“When shelter in place and COVID news breaks, that’s when I decide that I have to get out of the biz and move on from the agency hustle.” That was the sentiment of Ben Lee, co-founder and former CEO of Rootstrap, an award-winning digital agency based out of LA and Montevideo. Lee was one of many digital agency owners whose priorities shifted drastically as the world was upended in the face of a global pandemic.
No business and no person have been unaffected by the COVID crisis, and many have taken the opportunity to reevaluate their work/life balance and what impact (positive or otherwise) they’ve had on the world. Lee was no exception, detailing his decade-long navigation of the digital agency space and his ultimate decision to leave it behind in his post Why I Left the Agency I Founded.
According to him, the pandemic “was this explosive eye-opening thing. I knew my life and everyone’s lives were never going to be the same. I had never been so insecure running a company with so many distributed employees, knowing that I wouldn’t be permitted to travel to my own office for a very, very long time.”

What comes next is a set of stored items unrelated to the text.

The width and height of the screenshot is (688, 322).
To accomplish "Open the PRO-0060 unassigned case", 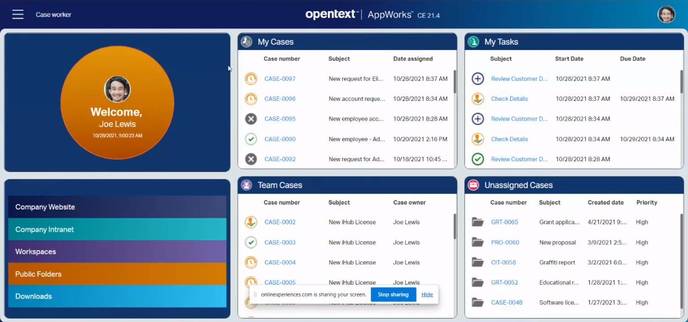I will pyautogui.click(x=505, y=242).
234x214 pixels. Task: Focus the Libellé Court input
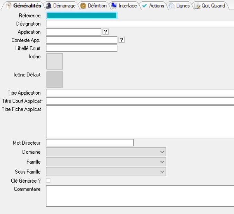[81, 48]
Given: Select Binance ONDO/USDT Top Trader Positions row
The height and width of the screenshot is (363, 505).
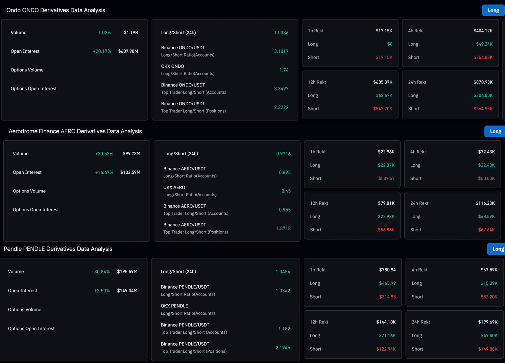Looking at the screenshot, I should (225, 107).
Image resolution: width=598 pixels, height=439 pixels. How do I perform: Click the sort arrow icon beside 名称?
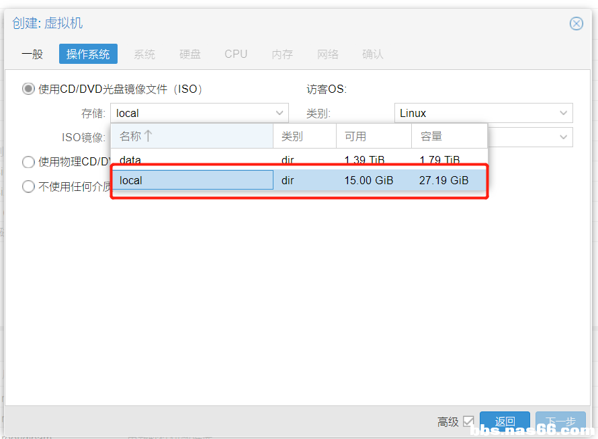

It was a personal crisis on top of a global crisis and leaving wouldn’t be an easy decision. The agency had garnered Lee the opportunity to work with the likes of Google, Spotify, and Masterclass. It had led to accolades such as being named to Inc.’s 30 Under 30 as one of the most dynamic young CEOs in America. And according to Lee, he’s “loved every minute of the work that I’ve gotten to do.”
So where do agency owners go when they step away from the companies that they’ve spent years building? For many, Lee included, the shift has been toward sharing the knowledge gained from those years of experience. That is the mindset that has fueled the rise of the executive coach.
It might not be a new concept, but with younger, yet still seasoned, entrepreneurs entering the space, executive coaching has carved out an even more important role in the overall health of startups and established businesses looking for ways to increase performance from the top-down.
And the results generally speak for themselves. According to a study by the International Coach Federation (ICF), “When monetary gains are an expected outcome, coaching generates a very good return on investment (ROI) for clients. By design, not all types of coaching lead to monetary gains for the client (or their company). Accordingly, only 40% of respondents indicated that they had seen a financial change (personally or company) as a result of coaching. Almost two-thirds of those who experienced a personal ROI indicated that they had at least made their investment back. The median personal ROI indicates that those who seek a financial gain can expect a return in the range of 3.44 times their investment.”
But it’s not all about the numbers. What was once brought in to wrangle rogue executives, coaches have now taken on roles closer to that of mentors, identifying goals and creating a pathway for a company to achieve them.
That’s one of the reasons Lee made the change. For him, it came down to pursuing a lifelong passion for education. According to his post, “What I really want to do is help agency owners and tech entrepreneurs. I’ve been obsessed with wanting to build communities and physical products and basically being the vitamins for people wanting to start services and companies.”
And education is a space where he’d already dabbled when he taught a course at theUSC Annenberg School for Communication and Journalism called “Storytelling through Augmented Reality.” Of course, the COVID pandemic seemingly supercharged the desire to make this pivot from dabbling to full-time.
And for Lee that also meant a holistic, whole-life approach to coaching. Helping clients win accounts and build scalable products, is the end, but not necessarily the means. Through his own struggle with Lyme disease, Lee became more dedicated to health and well-being and curbing one of the most overlooked causes of failing businesses: burnout.
That’s why he’s added biohacking to his coaching methodology. Described as “do-it-yourself biology… for many “biohackers,” this consists of making small, incremental diet or lifestyle changes to make small improvements in your health and well-being.”
The biohacking tent can include sleep hygiene (getting better, more consistent rest), intermittent fasting, nootropics (cognition improving supplements), cognitive behavioral therapy, etc. All can be utilized for better all-around performance coaching, and obviously, with the fear of infectious disease looming large, this approach has never been more valuable.
But good intentions and a mission to pursue a more positive impact are only as good as those impacted. Fortunately, the ICPs study also found that beyond healthier ROI numbers, coaching is now seen as a generally overall positive experience. According to the study, “the vast majority of clients also indicated that they were very satisfied with their experience. Further confirming the success coaches are having is the fact that almost all (96%) clients indicated that they would repeat the coaching experience given the same circumstances that lead them there in the first place.”
It would appear that executive coaching will continue to be in-demand as CEOs shift focus in the face of crisis. But with that shift also comes new leaders in the space with the knowledge, and more importantly the passion, to coach them through.